## Exercise directions
Starting with the line containing "Screenshot is 1470x2451." and going on through the line containing "[Instagram] (781, 21)", copy those lines of the listing, including the request line, and multiply every coordinate in the answers by 1.45, rounding to whole numbers with halves going up. Leave the numbers in the request unchanged, and give only those lines.

## Extracted data
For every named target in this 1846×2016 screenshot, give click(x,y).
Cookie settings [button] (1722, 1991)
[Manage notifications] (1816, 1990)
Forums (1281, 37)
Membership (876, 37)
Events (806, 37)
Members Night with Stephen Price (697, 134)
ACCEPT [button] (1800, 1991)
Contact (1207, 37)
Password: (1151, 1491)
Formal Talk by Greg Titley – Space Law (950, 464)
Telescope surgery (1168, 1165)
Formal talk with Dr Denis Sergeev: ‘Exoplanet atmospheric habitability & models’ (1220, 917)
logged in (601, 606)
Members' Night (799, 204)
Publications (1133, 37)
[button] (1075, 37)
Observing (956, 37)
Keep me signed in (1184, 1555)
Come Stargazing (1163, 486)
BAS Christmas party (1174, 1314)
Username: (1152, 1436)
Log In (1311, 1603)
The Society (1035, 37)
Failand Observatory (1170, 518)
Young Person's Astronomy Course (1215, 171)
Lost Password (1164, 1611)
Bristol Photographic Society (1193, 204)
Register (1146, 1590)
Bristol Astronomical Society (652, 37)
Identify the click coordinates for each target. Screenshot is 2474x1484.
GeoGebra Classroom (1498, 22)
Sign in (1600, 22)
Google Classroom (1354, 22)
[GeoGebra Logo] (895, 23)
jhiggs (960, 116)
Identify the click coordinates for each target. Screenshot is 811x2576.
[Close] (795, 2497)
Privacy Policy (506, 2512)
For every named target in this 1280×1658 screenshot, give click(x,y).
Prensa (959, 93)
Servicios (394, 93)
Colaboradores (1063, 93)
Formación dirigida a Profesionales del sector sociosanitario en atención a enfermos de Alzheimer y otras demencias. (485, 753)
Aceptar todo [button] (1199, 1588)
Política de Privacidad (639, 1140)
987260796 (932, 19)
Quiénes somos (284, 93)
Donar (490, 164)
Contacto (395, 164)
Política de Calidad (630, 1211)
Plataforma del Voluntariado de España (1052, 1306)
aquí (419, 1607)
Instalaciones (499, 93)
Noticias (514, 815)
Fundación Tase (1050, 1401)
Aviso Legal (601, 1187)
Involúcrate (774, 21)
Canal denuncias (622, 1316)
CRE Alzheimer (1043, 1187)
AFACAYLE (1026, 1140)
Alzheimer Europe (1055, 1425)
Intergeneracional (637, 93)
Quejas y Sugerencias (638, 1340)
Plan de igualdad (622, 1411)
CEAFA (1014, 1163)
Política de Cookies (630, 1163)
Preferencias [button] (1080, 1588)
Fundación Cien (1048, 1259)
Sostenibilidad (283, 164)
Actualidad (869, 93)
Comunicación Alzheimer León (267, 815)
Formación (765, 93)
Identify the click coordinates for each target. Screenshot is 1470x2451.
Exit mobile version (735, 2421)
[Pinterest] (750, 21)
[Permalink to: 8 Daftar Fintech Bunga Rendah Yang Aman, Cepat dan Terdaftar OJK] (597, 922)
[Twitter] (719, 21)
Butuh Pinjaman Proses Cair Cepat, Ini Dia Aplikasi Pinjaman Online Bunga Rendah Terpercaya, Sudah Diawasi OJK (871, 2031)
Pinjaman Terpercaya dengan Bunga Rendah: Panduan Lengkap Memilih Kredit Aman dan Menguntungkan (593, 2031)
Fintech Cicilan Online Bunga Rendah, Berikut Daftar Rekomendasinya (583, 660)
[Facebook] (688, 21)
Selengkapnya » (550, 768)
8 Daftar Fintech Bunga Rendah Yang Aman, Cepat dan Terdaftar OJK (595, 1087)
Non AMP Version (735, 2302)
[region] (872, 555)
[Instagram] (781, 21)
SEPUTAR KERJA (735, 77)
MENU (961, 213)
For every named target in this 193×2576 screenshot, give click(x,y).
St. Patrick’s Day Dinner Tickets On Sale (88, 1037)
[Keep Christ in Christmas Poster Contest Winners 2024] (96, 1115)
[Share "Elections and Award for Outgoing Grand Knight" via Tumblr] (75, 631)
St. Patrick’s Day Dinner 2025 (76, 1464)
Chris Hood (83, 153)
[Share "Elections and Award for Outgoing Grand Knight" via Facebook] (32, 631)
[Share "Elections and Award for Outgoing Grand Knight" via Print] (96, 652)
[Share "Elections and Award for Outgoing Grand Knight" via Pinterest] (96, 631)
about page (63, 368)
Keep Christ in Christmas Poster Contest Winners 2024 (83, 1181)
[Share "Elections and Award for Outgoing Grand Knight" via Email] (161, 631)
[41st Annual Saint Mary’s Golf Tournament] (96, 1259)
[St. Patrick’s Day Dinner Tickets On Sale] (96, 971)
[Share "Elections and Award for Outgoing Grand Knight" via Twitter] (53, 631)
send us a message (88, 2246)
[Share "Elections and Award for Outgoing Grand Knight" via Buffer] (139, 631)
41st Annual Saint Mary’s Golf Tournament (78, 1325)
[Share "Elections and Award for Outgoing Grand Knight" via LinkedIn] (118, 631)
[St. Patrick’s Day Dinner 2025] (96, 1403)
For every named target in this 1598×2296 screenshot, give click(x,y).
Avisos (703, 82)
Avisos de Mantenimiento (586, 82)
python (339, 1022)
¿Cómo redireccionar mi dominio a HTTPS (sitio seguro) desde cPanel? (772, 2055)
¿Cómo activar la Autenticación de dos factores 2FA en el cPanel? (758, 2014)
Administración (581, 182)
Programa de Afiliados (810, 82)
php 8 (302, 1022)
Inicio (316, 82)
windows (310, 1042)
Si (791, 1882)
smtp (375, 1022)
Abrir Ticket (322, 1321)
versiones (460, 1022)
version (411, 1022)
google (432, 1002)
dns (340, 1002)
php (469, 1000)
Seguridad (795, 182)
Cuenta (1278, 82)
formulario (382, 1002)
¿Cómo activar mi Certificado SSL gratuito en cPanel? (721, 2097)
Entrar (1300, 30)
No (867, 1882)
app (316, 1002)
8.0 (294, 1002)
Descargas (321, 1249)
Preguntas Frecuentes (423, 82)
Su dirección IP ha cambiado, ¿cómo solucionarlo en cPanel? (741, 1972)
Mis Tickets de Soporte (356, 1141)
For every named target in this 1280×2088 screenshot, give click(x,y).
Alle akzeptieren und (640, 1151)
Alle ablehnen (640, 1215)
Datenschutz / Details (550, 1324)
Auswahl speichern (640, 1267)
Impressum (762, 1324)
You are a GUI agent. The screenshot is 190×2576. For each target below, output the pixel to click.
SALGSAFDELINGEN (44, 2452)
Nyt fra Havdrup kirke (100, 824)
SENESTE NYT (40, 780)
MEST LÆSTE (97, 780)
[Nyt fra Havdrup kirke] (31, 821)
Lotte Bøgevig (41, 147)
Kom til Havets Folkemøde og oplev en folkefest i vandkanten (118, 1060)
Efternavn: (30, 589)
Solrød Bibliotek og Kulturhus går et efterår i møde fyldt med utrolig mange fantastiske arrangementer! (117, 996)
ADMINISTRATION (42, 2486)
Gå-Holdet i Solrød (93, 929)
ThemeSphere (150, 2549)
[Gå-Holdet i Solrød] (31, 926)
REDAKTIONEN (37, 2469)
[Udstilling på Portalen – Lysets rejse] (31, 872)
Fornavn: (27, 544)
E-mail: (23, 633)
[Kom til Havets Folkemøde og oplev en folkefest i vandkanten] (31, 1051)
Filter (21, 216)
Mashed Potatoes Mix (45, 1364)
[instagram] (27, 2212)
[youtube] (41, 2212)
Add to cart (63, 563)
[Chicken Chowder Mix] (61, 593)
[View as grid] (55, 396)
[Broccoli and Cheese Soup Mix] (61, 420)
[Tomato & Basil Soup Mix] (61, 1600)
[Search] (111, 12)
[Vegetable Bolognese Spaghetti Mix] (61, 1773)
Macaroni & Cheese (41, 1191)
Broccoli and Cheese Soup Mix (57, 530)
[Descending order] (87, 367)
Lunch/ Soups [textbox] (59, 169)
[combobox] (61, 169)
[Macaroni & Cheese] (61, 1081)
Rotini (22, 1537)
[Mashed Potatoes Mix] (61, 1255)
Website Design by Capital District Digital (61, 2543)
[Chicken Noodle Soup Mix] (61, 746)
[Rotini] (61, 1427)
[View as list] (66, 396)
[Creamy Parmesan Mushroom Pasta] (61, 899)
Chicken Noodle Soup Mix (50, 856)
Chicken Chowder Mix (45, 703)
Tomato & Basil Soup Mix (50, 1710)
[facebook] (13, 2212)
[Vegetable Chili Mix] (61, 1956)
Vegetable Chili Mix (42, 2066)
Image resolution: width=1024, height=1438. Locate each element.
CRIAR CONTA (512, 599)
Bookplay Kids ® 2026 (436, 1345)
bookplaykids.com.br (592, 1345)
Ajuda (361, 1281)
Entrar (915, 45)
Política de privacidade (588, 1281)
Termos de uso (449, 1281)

## Problem solution
Identify the click coordinates for each target. Screenshot is 1470x2451.
Exit mobile version (1066, 3510)
[Pinterest] (1088, 30)
[Permalink to: 8 Daftar Fintech Bunga Rendah Yang Aman, Cepat dan Terdaftar OJK] (866, 1337)
[Twitter] (1043, 30)
Butuh Pinjaman Proses Cair Cepat, Ini Dia Aplikasi Pinjaman Online Bunga Rendah Terpercaya, Sudah Diawasi OJK (1263, 2945)
Pinjaman Terpercaya dengan Bunga Rendah: Panduan Lengkap Memilih Kredit Aman dan Menguntungkan (860, 2945)
Fintech Cicilan Online Bunga Rendah, Berikut Daftar Rekomendasinya (845, 957)
[Facebook] (998, 30)
Selengkapnya » (798, 1114)
8 Daftar Fintech Bunga Rendah Yang Aman, Cepat dan Terdaftar OJK (863, 1576)
Non AMP Version (1066, 3338)
[region] (1264, 805)
[Instagram] (1132, 30)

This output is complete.